Palin's Fox Debut
Sarah Palin's signing with Fox struck me as a deeply bad idea for her, assuming she harbors continuing political ambitions.
1) Every time a politician appears on television, he or she multiplies the odds of a mistake or gaffe. That's especially true for this politician.
2) Every day Palin spends in a Fox studio in New York is a day she is not campaigning in Iowa, New Hampshire, South Carolina and Michigan - or fundraising in Dallas or Orlando.
3) Combined with her policy of speaking only for pay, Palin's Fox deal substantiates the suspicion that she resigned the governorship only in order to cash in on her fame.
As I watched her appearance on O'Reilly, however, 3 other problems became evident.

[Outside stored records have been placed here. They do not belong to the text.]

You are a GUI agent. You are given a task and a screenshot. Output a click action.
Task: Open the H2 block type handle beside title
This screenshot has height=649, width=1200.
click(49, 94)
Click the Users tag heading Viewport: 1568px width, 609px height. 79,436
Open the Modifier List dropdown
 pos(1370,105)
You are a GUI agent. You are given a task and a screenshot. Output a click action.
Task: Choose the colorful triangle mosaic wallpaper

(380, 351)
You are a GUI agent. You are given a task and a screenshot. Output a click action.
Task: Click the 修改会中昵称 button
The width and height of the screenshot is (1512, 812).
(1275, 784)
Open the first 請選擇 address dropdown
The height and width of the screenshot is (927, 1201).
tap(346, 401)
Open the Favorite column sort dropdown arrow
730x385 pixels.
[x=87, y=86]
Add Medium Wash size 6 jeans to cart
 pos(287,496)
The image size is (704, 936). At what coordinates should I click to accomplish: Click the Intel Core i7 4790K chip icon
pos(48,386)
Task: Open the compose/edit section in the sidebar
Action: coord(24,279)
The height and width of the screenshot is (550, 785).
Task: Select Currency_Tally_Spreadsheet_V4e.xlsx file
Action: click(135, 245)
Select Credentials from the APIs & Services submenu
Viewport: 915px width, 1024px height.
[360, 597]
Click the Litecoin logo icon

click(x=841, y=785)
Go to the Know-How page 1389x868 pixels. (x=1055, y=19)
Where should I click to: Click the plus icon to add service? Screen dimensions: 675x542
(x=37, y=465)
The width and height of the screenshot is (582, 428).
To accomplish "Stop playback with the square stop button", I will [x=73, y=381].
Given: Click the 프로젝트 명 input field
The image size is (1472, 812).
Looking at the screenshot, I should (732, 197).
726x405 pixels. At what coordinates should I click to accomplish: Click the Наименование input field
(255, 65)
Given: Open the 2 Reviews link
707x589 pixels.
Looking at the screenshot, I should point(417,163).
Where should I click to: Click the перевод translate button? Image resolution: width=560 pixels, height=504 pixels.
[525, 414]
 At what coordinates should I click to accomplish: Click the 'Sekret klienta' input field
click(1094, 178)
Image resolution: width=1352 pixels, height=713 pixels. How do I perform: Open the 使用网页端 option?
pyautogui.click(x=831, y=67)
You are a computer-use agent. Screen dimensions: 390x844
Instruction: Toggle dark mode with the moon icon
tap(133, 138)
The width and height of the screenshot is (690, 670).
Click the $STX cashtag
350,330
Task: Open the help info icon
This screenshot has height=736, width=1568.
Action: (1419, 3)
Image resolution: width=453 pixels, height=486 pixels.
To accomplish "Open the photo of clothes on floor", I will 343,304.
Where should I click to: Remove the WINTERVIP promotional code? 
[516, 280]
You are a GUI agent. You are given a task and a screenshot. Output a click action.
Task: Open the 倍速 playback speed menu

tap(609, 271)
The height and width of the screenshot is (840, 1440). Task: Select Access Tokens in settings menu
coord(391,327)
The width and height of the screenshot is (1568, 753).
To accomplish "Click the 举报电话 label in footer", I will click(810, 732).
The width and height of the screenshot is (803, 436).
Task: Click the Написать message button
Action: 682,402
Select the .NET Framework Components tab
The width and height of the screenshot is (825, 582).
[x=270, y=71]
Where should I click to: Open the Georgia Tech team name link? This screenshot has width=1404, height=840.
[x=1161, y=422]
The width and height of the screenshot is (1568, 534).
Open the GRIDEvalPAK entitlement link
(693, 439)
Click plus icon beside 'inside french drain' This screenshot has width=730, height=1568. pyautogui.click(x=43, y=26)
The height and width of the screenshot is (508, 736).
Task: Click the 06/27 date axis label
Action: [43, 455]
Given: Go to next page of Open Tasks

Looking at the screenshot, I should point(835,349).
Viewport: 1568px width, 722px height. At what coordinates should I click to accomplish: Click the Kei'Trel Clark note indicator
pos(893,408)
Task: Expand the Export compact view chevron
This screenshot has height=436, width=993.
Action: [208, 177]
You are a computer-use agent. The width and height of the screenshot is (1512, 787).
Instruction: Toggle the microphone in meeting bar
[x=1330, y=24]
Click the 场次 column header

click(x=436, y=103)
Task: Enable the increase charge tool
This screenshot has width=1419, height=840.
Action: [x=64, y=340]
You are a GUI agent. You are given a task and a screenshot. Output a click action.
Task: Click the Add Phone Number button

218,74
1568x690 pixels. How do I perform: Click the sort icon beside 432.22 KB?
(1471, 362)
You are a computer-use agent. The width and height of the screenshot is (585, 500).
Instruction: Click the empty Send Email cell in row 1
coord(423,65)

1) There's room for only one star on any Fox program, especially O'Reilly's. As he talked over her and corrected her ("We discussed that last night," he said when she compared Harry Reid to Trent Lott), O'Reilly enhanced his own authority at the expense of Palin's.
2) Unlike Karl Rove and Newt Gingrich, Palin is much less well informed and much less mentally nimble than O'Reilly and other Fox hosts. Over time, even her most starry-eyed fans will not be able to postpone noticing this.
3) The longer she appears on TV, the less she will be "from Alaska" and the more she will be "from Fox." She's subsuming her brand into somebody else's. Not for the first time, one wonders as one looks at the Fox-GOP relationship: who's working for whom here?